Trecho fornecido:
^^^^^^^^^^^^^^^^

Portugal, país laico e democrático? A língua portuguesa é mesmo muito traiçoeira…

4 thoughts on “Democracia e laicidade”
  • rtt

    O Estado é laico, o país é que não é nem teria que ser.

    Quanto a democracia… duvido que seja. Num regime onde o povo, onde quem dita os destinos do país não foi eleito nem será nunca sufragado, chamar a isto democracia é uma figura de estilo, ou então é uma ofensa.

    No que respeita à “TV do Estado, de todos nós…”, esta observação é um perfeito disparate. O Estado laico respeita aos Órgãos institucionais do Estado e às suas decisões. Não respeita a empresas e ou instituições que estado administre ou coopere. No caso da TV, não dar espaço ao fenómeno religioso seria, até, a forma de comprometer ou negar as obrigações do estado laico.

    O estado laico terá de o ser no exercício da soberania das suas instituições, mas não pode impor a laicidade à coisa publica que nós partilhamos, pagamos e temos o direito de usufruir.
    Por isso mesmo, as mais recentes decisões de organismos jurídicos internacionais não validam a obrigação de retirada de símbolos religiosos das escolas, hospitais, etc.

    Aí o Estado é o empresário e não o Órgão administrante do pais.

^^^^^^^^^^^^^^^^

Exercício: Reproduza, sem alterações, o trecho do comentário sobre laicidade e democracia entre "Portugal, país laico e democrático?" e "do estado laico.", inclusive.

(Itens armazenados do conjunto de dados)
^^^^^^^^^^^^^^^^

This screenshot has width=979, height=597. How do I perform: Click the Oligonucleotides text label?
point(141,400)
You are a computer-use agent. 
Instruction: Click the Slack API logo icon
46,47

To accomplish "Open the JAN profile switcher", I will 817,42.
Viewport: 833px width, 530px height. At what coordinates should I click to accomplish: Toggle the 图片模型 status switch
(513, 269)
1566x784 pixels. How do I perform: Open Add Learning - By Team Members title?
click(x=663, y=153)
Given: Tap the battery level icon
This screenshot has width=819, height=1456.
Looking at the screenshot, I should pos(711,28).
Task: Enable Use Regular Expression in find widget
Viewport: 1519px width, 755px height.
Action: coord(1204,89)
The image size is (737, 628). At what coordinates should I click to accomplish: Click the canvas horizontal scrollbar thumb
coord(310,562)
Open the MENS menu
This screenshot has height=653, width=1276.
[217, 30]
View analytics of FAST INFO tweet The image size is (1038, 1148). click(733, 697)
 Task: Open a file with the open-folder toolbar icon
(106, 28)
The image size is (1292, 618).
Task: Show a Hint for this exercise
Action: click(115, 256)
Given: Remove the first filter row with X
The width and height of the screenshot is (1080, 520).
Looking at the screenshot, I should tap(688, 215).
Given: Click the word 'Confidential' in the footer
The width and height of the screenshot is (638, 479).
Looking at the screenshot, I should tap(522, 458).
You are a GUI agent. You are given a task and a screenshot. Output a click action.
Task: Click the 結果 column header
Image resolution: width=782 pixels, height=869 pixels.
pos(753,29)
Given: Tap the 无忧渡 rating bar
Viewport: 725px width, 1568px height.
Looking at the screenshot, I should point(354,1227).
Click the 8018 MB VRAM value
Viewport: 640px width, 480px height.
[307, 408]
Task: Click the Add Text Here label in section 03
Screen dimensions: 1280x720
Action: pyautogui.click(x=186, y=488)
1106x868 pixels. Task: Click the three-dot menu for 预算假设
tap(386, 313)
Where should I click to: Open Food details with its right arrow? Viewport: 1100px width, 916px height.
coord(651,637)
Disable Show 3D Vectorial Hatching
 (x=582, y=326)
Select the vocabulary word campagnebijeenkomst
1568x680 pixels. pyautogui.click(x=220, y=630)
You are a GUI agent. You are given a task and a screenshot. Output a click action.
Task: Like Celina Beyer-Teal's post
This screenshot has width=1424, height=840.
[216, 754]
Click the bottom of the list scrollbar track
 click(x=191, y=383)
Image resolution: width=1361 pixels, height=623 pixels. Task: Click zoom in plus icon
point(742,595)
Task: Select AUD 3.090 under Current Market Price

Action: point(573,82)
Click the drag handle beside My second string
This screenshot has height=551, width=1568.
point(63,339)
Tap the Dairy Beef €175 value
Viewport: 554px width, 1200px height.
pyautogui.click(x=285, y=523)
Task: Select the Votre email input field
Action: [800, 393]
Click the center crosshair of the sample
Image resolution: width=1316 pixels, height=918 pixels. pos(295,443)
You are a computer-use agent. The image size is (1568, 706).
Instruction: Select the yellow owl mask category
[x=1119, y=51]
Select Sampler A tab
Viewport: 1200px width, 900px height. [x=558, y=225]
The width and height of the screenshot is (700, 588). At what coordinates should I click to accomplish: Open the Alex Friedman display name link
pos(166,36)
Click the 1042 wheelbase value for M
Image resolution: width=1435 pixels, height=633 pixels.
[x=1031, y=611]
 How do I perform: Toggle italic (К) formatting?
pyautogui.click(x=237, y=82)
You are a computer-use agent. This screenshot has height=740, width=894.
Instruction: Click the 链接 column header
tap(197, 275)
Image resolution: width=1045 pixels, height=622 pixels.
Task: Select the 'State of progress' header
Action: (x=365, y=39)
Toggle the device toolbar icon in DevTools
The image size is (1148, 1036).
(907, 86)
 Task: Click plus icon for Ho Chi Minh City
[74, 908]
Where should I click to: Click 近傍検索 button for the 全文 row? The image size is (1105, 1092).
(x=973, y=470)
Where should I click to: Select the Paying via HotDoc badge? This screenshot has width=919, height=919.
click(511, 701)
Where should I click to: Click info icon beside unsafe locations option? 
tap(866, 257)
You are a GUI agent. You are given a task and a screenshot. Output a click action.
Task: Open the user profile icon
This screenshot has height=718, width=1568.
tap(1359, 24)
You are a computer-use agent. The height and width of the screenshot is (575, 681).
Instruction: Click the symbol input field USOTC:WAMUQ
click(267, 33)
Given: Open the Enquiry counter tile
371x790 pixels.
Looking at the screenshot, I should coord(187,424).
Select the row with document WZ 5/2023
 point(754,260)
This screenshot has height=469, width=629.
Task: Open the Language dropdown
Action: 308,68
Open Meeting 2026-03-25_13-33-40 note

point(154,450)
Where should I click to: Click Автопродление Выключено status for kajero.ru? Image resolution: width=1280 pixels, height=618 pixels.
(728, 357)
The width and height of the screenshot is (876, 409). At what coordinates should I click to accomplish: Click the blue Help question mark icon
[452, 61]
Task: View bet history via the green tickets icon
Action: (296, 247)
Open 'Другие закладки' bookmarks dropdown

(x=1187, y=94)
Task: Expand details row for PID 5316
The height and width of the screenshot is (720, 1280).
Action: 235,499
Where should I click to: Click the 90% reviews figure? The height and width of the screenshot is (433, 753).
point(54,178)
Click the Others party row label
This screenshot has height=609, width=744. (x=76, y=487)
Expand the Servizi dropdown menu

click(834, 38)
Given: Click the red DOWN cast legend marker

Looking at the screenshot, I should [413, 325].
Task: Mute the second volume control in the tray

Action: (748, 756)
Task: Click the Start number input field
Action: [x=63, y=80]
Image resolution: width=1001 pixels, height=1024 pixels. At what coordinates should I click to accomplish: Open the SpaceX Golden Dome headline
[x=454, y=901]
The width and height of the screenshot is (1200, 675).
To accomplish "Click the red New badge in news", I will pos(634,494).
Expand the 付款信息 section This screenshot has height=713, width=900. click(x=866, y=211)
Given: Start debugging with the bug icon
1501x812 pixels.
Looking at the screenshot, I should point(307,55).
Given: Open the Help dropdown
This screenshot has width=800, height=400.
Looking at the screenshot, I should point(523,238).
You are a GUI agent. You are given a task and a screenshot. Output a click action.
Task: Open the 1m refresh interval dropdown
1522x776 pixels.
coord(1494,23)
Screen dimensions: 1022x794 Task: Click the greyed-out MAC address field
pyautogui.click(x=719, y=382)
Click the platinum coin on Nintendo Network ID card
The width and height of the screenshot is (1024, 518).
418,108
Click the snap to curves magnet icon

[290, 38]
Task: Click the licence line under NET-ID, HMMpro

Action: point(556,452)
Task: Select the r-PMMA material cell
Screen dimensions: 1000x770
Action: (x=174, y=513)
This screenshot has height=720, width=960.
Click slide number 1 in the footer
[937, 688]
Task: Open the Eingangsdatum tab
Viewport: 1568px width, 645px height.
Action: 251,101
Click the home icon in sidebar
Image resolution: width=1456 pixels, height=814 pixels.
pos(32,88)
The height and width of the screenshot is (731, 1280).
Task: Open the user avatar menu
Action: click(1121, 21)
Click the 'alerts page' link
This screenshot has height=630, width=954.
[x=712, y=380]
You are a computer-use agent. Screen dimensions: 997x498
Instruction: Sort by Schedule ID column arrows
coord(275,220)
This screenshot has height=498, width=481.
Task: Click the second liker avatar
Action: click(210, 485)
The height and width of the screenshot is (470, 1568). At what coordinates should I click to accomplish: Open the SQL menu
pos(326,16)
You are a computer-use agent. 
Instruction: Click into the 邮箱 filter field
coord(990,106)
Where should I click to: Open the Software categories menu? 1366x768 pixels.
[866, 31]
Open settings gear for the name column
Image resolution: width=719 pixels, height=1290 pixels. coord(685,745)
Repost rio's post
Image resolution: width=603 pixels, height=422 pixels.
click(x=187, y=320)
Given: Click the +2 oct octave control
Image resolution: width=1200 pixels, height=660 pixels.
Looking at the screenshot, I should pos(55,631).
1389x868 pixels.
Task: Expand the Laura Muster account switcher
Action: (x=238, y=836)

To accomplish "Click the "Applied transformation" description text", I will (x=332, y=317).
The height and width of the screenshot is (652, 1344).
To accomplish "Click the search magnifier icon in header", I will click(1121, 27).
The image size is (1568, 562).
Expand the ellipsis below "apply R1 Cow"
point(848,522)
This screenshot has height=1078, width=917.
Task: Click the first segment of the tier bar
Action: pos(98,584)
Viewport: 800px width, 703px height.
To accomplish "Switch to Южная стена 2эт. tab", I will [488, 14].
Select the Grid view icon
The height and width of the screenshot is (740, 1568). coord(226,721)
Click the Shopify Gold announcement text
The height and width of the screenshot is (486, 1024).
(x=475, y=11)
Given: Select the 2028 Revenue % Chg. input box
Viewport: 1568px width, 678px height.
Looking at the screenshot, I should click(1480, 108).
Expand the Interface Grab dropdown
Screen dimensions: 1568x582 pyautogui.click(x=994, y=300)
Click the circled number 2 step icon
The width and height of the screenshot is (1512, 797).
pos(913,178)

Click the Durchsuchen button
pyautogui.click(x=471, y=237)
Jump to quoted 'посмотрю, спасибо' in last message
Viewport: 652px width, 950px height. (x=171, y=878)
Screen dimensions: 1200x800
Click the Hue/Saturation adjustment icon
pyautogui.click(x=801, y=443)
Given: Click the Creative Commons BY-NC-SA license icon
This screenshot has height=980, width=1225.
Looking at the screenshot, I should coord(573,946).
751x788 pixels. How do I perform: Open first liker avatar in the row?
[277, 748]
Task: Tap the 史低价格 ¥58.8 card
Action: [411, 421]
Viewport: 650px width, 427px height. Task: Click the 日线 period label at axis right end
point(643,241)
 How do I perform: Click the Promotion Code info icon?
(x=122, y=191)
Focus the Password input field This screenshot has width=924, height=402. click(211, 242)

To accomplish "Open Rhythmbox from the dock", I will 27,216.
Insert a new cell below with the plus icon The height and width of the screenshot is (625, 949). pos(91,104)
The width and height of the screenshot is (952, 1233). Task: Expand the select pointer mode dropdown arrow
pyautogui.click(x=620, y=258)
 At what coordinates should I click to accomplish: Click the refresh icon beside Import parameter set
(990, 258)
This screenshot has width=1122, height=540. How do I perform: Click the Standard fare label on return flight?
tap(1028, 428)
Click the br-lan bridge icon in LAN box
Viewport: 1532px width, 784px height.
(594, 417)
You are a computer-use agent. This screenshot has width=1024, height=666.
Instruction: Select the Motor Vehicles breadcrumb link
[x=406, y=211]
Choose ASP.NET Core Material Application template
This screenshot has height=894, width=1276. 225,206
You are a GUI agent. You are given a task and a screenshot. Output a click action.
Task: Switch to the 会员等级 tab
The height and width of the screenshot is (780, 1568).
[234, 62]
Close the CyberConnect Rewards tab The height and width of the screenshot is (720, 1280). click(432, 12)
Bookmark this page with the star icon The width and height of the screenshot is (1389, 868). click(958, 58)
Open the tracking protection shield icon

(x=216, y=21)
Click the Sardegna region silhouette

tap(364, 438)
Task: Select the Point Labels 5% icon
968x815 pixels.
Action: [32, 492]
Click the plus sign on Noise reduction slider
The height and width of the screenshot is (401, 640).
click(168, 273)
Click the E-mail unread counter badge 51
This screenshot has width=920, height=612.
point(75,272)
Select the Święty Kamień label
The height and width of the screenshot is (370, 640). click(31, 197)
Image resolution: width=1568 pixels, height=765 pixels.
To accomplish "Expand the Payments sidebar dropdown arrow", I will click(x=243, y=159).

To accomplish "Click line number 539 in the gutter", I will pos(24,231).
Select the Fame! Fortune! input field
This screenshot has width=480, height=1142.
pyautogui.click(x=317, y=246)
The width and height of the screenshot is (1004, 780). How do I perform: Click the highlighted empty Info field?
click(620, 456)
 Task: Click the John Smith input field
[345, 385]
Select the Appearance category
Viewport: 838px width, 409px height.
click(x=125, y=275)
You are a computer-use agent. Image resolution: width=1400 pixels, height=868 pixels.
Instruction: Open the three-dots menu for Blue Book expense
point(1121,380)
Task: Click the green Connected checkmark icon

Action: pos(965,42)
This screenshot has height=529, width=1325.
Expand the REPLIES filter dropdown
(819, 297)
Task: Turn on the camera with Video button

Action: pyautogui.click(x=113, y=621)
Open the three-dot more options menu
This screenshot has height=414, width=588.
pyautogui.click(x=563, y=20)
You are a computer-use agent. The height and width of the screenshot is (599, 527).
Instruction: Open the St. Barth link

^^^^^^^^^^^^^^^^

Resultado do exercício:
Portugal, país laico e democrático? A língua portuguesa é mesmo muito traiçoeira…

4 thoughts on “Democracia e laicidade”
  • rtt

    O Estado é laico, o país é que não é nem teria que ser.

    Quanto a democracia… duvido que seja. Num regime onde o povo, onde quem dita os destinos do país não foi eleito nem será nunca sufragado, chamar a isto democracia é uma figura de estilo, ou então é uma ofensa.

    No que respeita à “TV do Estado, de todos nós…”, esta observação é um perfeito disparate. O Estado laico respeita aos Órgãos institucionais do Estado e às suas decisões. Não respeita a empresas e ou instituições que estado administre ou coopere. No caso da TV, não dar espaço ao fenómeno religioso seria, até, a forma de comprometer ou negar as obrigações do estado laico.